Stimulus Update: Child Tax Credit Payments Are Alive and Well in These 11 States
- States are stepping up to fill the gap left by advance Child Tax Credit payments.
- Most states have opted to offer assistance through tax credits.
When it comes to raising children, every little bit helps.
Nationwide, 16.7% of children live in poverty. Three million of those kids (approximately 25%) were lifted out of poverty in 2021 by President Joe Biden's American Rescue Plan. The plan expanded the Child Tax Credit and allowed families to receive the front half of those credits through monthly payments. Although President Biden wanted to extend the expanded Child Tax Credit through 2025, partisan bickering in Congress put a stop to it.
In May, five months after the last Child Tax Credit was deposited into bank accounts, a survey by ParentsTogether Action, a parent advocacy group, found that families are struggling once again to feed their children. Nine out of 10 parents surveyed said they're having trouble making ends meet, with 45% saying they've skipped meals so their children can eat.
State governments have stepped into the void created by Congress. Here are 11 states helping to provide for families.
Alabama legislators were nearly unanimous in their vote to give families who received the Child Tax Credit a break on their taxes. It is estimated that the average family with two children saved $200 at tax time.
Through a program called the "Young Child Tax Credit" California is offering $1,000 to qualifying families with annual earnings under $25,000. Families earning between $25,000 and $30,000 will receive a reduced credit. This tax credit is available for children under the age of 6 to families who qualify for the California Earned Income Tax Credit.

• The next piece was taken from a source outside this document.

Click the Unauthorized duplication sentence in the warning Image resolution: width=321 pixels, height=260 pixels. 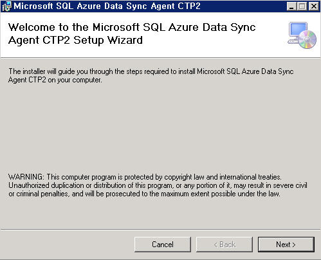point(158,185)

Colorado is also offering a child tax credit to families with children under the age of 6. Beginning in January 2023, families can claim 5% to 30% of the federal Child Tax Credit for each qualifying child. This tax credit will be available to single Colorado residents earning $75,000 or less, and married couples earning $85,000 or less. Children must be 6 or younger on Dec. 31, 2022 to qualify.
Families in Idaho can expect a child tax credit of $205 per qualifying child when they file their next tax returns. In addition, the state lowered the individual income tax rate by 0.475%, with the top rate for individuals now at 6.925%.
5. New Mexico
New Mexico has more than one plan in the works. The first is a child income tax credit of $75 to $175 per qualifying child. The next is a Child and Dependent Care Tax Credit (CDCTC), which amounts to 40% of qualifying child and dependent care costs. CDCTC is available to families earning $30,160 or less.
6. New York
Through the Empire State Child Tax Credit, eligible New Yorkers will receive either $100 per qualifying child or 33% of the federal Child Tax Credit and federal additional Child Tax Credit, whichever is greater. The credit is available to married taxpayers filing separately who earn up to $55,000. It is also available to single, head of household, or qualifying widow(er)s earning up to $75,000, and couples filing jointly who earn up to $110,000.
Maine residents are eligible for a $300 tax credit for each qualifying child and dependent.
Taxpayers earning $6,000 or less with a disabled child under the age of 17 are slated to receive a child tax credit of $500 per child. Plus, through Maryland's Child and Dependent Care Tax Credit (CDCTC), single parents earning up to $50,000 and married couples filing jointly earning up to $75,000 can claim 35% of their federal Child Tax Credit on their state taxes. The credit is reduced for individuals earning up to $110,000 and couples bringing in up to $141,000.
Households in The Bay State with dependents under the age of 12, adults 65 or older, or dependents with a disability will receive a tax credit of $180 for one dependent and $360 for two or more.
Oklahomans who meet eligibility will receive a tax credit of up to 35% of what they spend on childcare for children under 13 or for caring for another dependent who is unable to care for themselves. In addition, a child tax credit equaling 5% of their federal tax credit is available to taxpayers earning up to $100,000.
In May, Vermont legislators came up with a plan to give families a refundable tax credit of $1,000 per child under the age of 5. Households earning up to $125,000 will be eligible for the entire credit, with the credit dropping by $20 per $1,000 over $125,000.
While direct cash payments may be the best way to help families get on their feet, every little bit helps.